How the formation of the curd takes place?
Curd is formed from milk.Milk is coagulated and we get milk.It is called curding.M ilk kept for souring when added with lactic acid bacteria becomes curd.T here r also other ways...!!
How the formation of the curd takes place?
Formation of Curd
Introduction
Curd is a dairy product that is formed by the coagulation of milk proteins. It is widely consumed and used in various culinary preparations around the world. The formation of curd involves a series of biochemical and microbial processes that result in the transformation of milk into a thick, creamy, and tangy product.
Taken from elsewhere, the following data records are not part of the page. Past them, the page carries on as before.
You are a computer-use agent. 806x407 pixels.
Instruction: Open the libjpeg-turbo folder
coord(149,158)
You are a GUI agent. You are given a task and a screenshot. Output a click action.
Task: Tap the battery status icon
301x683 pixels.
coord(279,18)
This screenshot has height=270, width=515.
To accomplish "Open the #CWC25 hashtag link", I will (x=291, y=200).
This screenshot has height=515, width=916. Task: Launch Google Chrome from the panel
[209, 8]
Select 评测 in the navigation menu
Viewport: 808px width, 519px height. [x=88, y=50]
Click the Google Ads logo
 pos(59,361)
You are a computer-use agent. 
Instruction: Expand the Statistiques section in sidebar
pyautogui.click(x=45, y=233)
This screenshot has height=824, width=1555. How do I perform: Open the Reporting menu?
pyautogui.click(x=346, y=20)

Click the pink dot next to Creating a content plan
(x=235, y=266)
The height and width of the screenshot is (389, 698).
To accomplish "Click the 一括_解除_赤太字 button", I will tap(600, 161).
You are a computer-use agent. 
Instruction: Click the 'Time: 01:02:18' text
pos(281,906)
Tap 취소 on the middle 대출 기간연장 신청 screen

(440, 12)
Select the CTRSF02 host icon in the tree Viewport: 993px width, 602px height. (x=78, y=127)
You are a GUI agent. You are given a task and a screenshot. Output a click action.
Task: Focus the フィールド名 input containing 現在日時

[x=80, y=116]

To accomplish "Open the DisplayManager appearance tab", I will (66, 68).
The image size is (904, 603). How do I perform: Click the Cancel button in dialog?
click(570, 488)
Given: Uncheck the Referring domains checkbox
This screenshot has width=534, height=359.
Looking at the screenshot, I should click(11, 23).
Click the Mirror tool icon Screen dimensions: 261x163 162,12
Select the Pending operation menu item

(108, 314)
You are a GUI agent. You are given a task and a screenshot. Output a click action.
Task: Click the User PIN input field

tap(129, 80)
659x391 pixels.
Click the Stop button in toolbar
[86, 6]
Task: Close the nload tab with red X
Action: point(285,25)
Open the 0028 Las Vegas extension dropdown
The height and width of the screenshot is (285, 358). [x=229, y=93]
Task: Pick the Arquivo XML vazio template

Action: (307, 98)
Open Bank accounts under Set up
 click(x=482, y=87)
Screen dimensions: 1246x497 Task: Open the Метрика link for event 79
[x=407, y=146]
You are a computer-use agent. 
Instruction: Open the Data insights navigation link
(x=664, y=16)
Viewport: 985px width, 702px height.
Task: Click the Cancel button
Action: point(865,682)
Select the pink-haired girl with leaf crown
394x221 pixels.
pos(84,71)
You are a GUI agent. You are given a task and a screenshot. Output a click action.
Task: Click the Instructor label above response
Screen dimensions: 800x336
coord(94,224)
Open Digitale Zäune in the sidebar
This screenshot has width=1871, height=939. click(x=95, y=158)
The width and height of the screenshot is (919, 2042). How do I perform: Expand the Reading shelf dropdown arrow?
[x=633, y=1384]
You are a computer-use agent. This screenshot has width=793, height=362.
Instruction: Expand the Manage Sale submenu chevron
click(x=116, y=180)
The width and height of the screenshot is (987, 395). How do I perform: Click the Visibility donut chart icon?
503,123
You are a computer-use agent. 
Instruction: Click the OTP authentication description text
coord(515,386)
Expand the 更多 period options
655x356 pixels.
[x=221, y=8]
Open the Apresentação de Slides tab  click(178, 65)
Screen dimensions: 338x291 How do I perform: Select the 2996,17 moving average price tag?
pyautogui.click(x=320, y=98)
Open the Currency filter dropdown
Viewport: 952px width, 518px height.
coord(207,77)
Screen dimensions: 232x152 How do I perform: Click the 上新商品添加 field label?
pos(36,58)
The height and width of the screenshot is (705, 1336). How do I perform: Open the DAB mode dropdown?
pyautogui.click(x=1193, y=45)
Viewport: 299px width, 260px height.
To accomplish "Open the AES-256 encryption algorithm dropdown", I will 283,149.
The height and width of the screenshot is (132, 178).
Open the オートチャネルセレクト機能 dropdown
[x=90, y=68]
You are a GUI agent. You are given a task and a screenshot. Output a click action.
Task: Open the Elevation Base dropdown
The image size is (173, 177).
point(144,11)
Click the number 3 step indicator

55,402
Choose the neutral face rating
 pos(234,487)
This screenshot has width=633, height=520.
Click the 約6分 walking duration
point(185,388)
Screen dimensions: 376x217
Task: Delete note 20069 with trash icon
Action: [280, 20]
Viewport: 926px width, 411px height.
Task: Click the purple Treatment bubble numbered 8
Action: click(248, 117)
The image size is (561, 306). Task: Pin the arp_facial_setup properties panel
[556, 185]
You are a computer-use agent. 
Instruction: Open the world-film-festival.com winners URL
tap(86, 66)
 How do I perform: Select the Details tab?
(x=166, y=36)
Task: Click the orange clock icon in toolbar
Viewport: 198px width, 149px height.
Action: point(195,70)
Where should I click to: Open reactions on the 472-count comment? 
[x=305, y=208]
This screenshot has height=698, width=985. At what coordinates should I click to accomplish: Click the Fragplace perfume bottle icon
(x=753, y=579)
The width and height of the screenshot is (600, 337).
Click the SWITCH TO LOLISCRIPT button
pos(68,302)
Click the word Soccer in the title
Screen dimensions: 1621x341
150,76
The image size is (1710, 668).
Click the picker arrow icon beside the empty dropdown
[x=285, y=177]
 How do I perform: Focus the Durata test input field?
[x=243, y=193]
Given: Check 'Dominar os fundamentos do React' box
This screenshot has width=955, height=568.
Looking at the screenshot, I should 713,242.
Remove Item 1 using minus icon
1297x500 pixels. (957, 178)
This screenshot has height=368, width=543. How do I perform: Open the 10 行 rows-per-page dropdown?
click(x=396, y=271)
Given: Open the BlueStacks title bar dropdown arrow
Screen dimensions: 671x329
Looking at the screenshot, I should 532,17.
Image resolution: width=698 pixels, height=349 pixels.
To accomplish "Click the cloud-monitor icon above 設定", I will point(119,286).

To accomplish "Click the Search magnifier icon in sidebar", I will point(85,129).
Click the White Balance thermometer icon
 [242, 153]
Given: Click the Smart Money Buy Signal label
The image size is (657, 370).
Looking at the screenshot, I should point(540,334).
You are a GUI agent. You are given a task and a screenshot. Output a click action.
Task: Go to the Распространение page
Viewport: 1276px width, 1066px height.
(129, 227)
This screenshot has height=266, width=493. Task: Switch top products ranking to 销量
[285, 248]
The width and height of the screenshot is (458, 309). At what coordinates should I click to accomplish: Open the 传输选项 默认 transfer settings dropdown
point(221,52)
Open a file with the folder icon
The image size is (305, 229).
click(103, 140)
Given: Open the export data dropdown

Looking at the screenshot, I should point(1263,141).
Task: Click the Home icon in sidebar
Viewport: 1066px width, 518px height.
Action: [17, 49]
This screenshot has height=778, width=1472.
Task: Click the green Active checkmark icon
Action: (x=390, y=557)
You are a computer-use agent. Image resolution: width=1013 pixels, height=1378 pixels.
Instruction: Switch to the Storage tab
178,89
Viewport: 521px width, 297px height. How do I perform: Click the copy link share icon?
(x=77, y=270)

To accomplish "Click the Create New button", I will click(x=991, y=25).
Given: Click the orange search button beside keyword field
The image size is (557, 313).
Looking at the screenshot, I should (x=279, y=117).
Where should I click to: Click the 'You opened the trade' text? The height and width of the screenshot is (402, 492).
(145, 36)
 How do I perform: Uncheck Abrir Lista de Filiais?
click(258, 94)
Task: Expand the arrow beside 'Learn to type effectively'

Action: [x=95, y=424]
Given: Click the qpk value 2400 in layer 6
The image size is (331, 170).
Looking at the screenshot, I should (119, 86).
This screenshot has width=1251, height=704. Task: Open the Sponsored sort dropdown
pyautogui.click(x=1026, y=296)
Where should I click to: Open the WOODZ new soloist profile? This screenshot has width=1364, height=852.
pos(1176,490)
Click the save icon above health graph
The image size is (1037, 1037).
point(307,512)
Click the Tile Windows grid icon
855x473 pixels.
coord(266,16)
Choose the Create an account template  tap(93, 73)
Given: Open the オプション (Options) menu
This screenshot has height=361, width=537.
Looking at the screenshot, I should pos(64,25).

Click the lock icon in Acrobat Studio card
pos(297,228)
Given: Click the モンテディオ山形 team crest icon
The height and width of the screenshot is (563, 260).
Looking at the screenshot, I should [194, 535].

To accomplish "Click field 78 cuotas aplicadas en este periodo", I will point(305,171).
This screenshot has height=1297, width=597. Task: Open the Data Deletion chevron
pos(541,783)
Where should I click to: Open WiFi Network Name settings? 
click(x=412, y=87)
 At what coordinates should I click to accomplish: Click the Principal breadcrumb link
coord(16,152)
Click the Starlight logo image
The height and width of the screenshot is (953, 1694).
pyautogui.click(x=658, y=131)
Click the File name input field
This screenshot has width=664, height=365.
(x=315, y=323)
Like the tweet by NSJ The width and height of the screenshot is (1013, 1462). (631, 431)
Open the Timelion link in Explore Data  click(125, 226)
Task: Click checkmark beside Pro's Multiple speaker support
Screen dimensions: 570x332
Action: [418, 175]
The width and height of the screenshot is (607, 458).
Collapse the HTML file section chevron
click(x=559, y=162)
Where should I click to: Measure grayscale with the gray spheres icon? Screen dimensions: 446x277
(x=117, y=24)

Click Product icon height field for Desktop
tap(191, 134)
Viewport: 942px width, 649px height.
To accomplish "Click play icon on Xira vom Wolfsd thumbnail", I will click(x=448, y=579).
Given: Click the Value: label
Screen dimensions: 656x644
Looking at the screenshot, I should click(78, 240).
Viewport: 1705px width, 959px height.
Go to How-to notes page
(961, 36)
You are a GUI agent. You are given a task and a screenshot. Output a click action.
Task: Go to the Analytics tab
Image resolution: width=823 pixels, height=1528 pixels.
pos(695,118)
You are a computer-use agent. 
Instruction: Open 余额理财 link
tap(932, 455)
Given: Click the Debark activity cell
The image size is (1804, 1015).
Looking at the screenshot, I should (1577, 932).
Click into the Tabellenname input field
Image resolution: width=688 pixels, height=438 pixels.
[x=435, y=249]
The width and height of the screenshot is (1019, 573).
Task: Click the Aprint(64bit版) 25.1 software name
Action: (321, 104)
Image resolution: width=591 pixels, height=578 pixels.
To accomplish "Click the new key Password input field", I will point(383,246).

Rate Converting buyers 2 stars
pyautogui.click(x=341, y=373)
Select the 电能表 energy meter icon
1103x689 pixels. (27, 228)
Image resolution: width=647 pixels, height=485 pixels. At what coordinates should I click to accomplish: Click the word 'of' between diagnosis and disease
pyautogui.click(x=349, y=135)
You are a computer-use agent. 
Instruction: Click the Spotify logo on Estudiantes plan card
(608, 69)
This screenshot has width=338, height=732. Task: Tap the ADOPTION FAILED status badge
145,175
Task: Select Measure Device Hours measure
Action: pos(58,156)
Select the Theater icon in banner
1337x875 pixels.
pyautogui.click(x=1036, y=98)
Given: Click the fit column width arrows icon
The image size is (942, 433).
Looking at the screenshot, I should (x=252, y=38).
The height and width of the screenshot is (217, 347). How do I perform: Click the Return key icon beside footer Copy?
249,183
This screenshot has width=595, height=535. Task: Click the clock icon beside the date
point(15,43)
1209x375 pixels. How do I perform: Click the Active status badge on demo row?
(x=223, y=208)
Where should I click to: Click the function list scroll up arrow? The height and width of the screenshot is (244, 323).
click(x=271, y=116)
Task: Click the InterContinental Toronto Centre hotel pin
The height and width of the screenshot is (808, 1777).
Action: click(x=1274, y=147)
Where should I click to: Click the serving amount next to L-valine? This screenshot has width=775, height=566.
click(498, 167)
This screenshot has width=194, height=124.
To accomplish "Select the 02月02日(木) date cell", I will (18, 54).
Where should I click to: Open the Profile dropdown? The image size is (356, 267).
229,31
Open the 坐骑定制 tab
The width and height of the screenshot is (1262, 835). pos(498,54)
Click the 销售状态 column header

Coagulation of Milk Proteins
When milk is left to stand undisturbed, it undergoes a process called coagulation, which is the first step in curd formation. Coagulation occurs due to the action of enzymes called rennet or lactic acid bacteria present in the milk. The enzymes cause the milk proteins, mainly casein, to aggregate and form a gel-like structure.
Role of Lactic Acid Bacteria
Lactic acid bacteria, such as Lactobacillus bulgaricus and Streptococcus thermophilus, play a crucial role in the formation of curd. These bacteria ferment lactose, the natural sugar present in milk, into lactic acid. The production of lactic acid lowers the pH of the milk, creating an acidic environment that promotes the coagulation of milk proteins.
Acidification of Milk
As the lactic acid bacteria ferment lactose, the pH of the milk gradually decreases. The decrease in pH causes the casein proteins to unfold and form a network of protein strands, resulting in the thickening of the milk. The acidity also inhibits the growth of harmful bacteria, making the curd a safe and stable food product.
Transformation of Milk into Curd
As the milk becomes more acidic, the protein strands continue to intertwine and form a solid mass. This solid mass is the curd, while the remaining liquid is called whey. The whey is a byproduct of the curd formation process and contains water, lactose, minerals, and some proteins. The curd is then separated from the whey through a process known as draining or straining.
Maturation of Curd
After the curd is separated from the whey, it is typically allowed to mature for a certain period. During this maturation, the lactic acid bacteria present in the curd continue to ferment lactose and produce more lactic acid. This further enhances the flavor, texture, and tanginess of the curd.
Conclusion
The formation of curd involves the coagulation of milk proteins, acidification of milk through the fermentation of lactose by lactic acid bacteria, and the subsequent transformation of milk into a solid curd mass. The curd is a nutritious and versatile dairy product that is enjoyed by many cultures worldwide.